My task is to create a translator, as I have discussed earlier in this thread. How do you use a generic type as return value and a generic type as a parameter?
Short, I have one language that needs to be translated in another. Like this.
public abstract class Translator <T extends OriginalText, V extends LanguageTranslation> {
public abstract V translate(T originalText);
}
The new challenge is, that at design time I do NOT get a sub class of OriginalText
to translate, but rather an instance of the super class OriginalText
. Thus when I call an implementation of the translate
function, I'm able to set the specific LanguageTranslation
V, but need to remain OriginalText
, as oppose to EnglishText
, ChineseText
, etc, which are sub classes.
// I know response type V (specific class of LanguageTranslation) from a parameter from this function.

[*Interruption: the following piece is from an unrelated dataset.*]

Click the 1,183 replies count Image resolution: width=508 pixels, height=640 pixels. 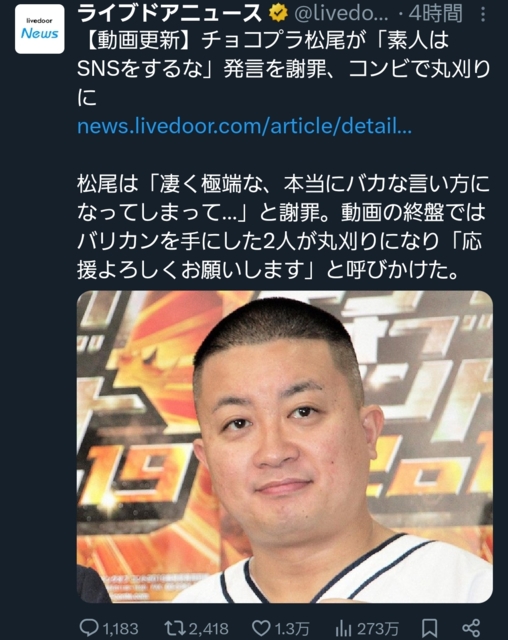120,628
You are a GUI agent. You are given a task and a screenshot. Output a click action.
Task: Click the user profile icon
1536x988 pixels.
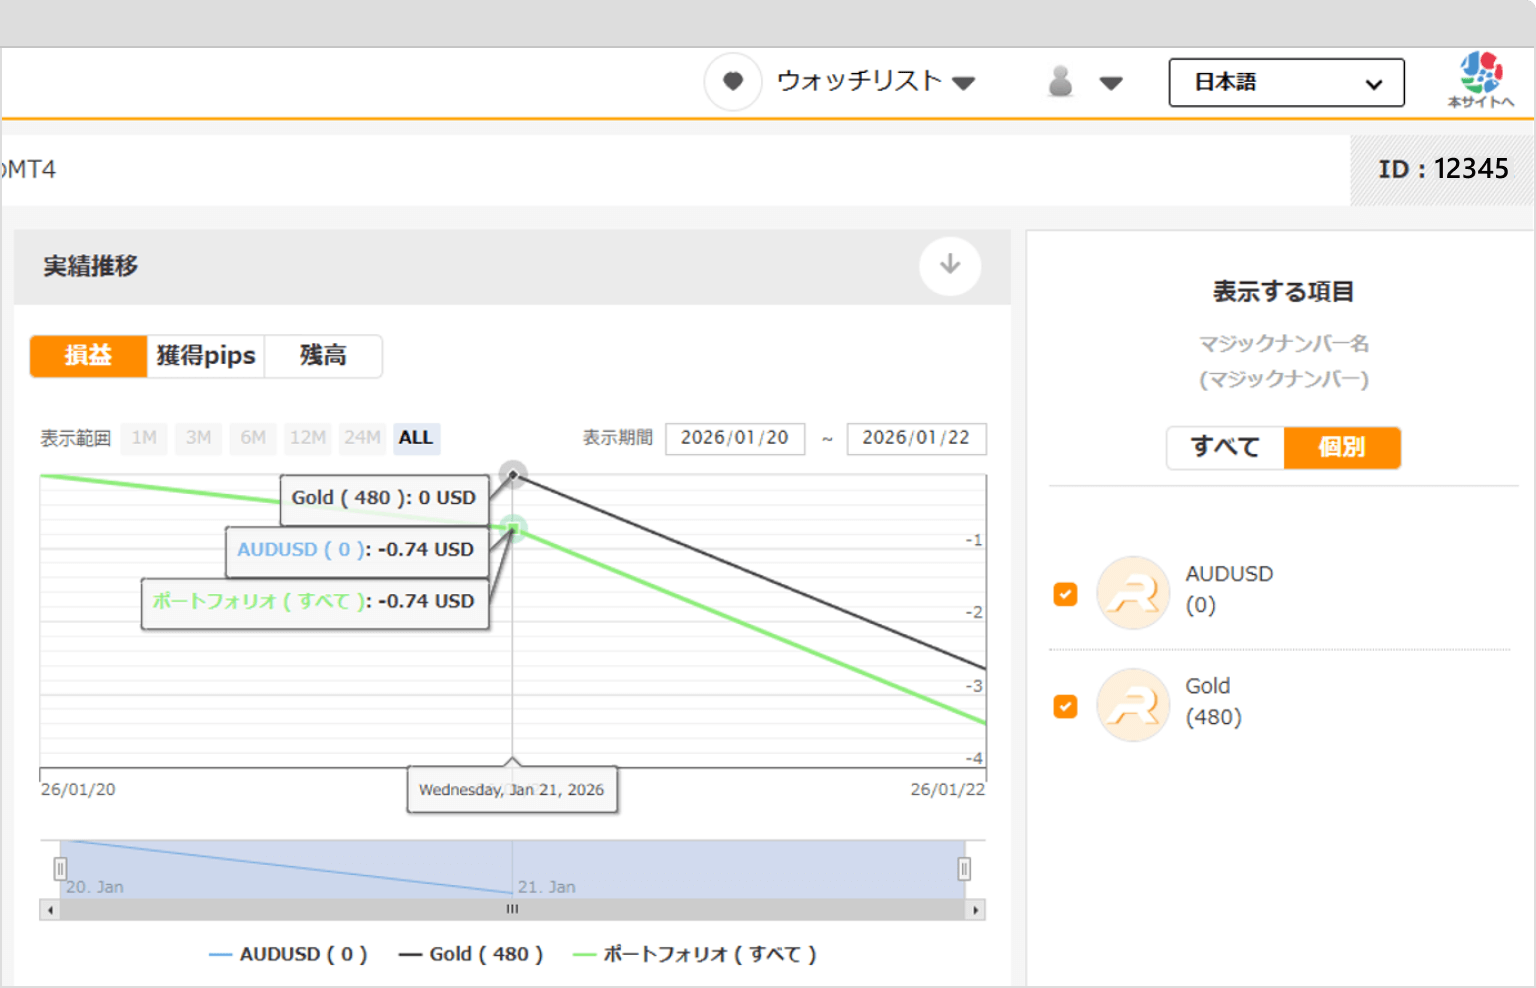(1060, 82)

// However, this is non-sense anyway, because Translator is abstract.
Translator<OriginalText, V> translator = new Translator<OriginalText, V>();
// At design time, I have no clue what is returned by the repository. Hence, I expect the translate method to do the appropriate decision at run time.

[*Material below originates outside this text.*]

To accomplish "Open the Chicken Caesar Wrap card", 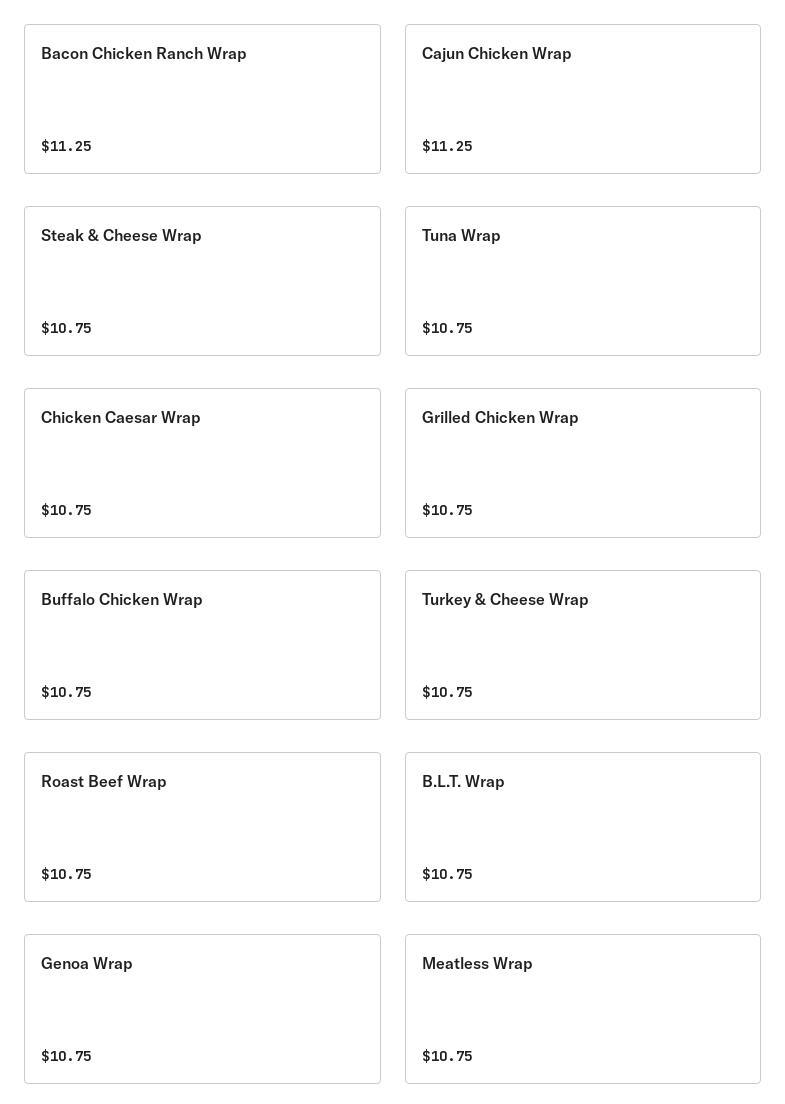I will tap(202, 463).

vType = translator.translate(repository.getTextObject(textId))
I want my translator - or a factory - to translate in a way that is specific to the OriginalText
(sub classes have several different attributes) and the LanguageTranslation
sub type I have provided. There is a one-to-one matching. However, I do not know this at design time! I need something like a Factory to create this translator for me, right? Other approaches? Double dispatch?